# ACTIVITY
Because the pictures are not wanted, give back only the exact text of every entry below.

○ ○ ○ ○ ○

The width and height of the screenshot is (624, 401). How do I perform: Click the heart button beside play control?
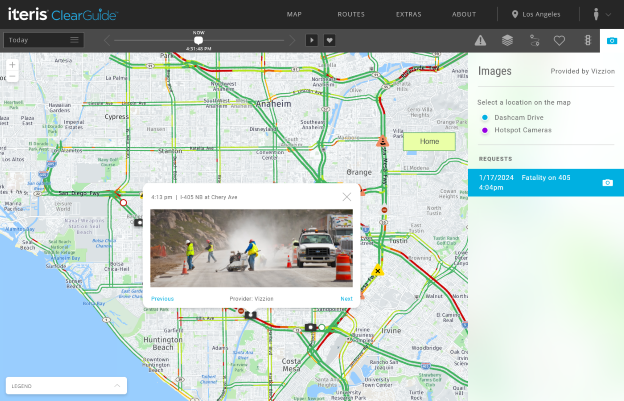329,40

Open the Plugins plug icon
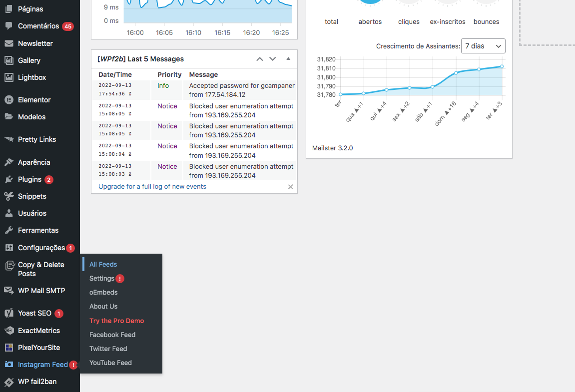(9, 179)
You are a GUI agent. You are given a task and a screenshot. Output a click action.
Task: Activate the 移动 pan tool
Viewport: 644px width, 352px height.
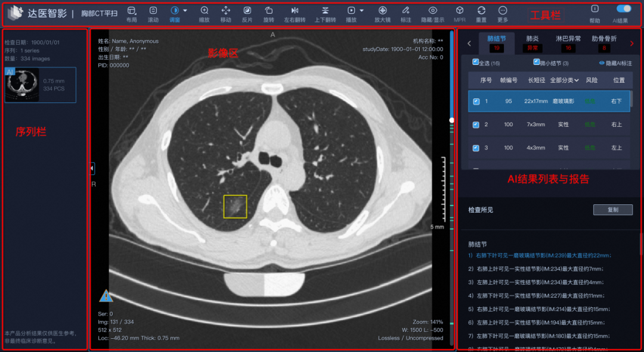[x=225, y=11]
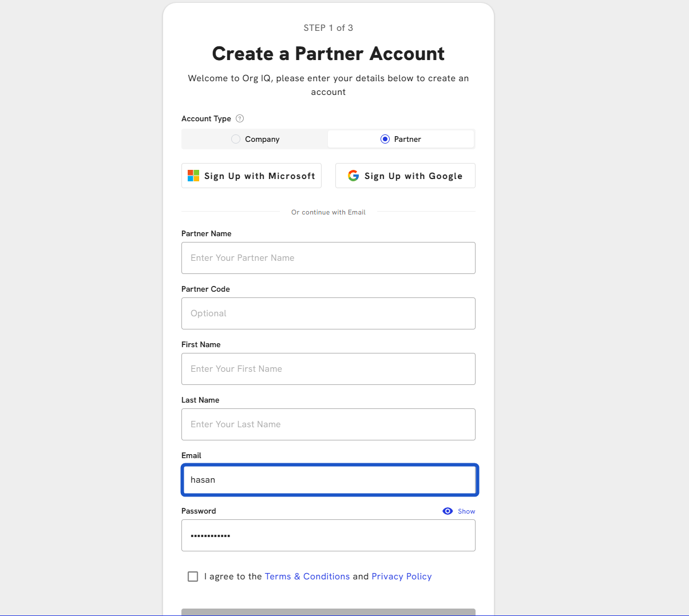Click the Account Type help question-mark icon
The width and height of the screenshot is (689, 616).
click(x=240, y=118)
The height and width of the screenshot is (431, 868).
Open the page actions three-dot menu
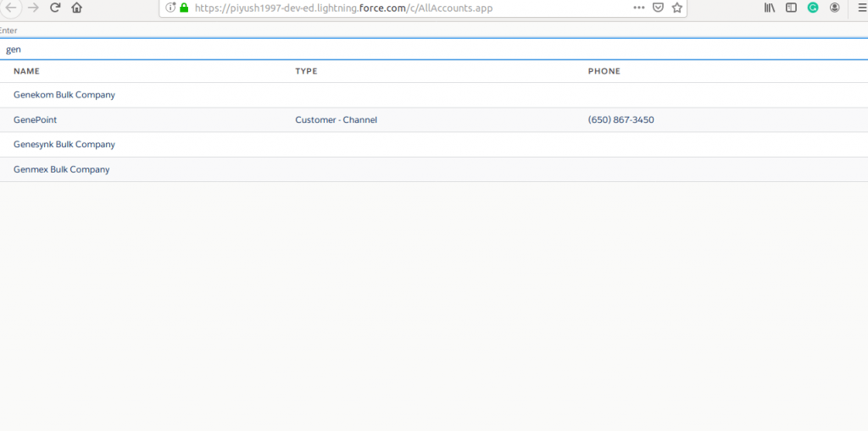coord(639,8)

○ ○ ○ ○ ○

# SOLUTION FOR THIS EXERCISE
The width and height of the screenshot is (624, 401). How do I perform: Click the heart button beside play control?
329,40

Open the Plugins plug icon
(9, 179)
You are a GUI agent. You are given a task and a screenshot. Output a click action.
Task: Activate the 移动 pan tool
Viewport: 644px width, 352px height.
[x=225, y=11]
Click the Account Type help question-mark icon
The width and height of the screenshot is (689, 616).
click(x=240, y=118)
The height and width of the screenshot is (431, 868).
Open the page actions three-dot menu
coord(639,8)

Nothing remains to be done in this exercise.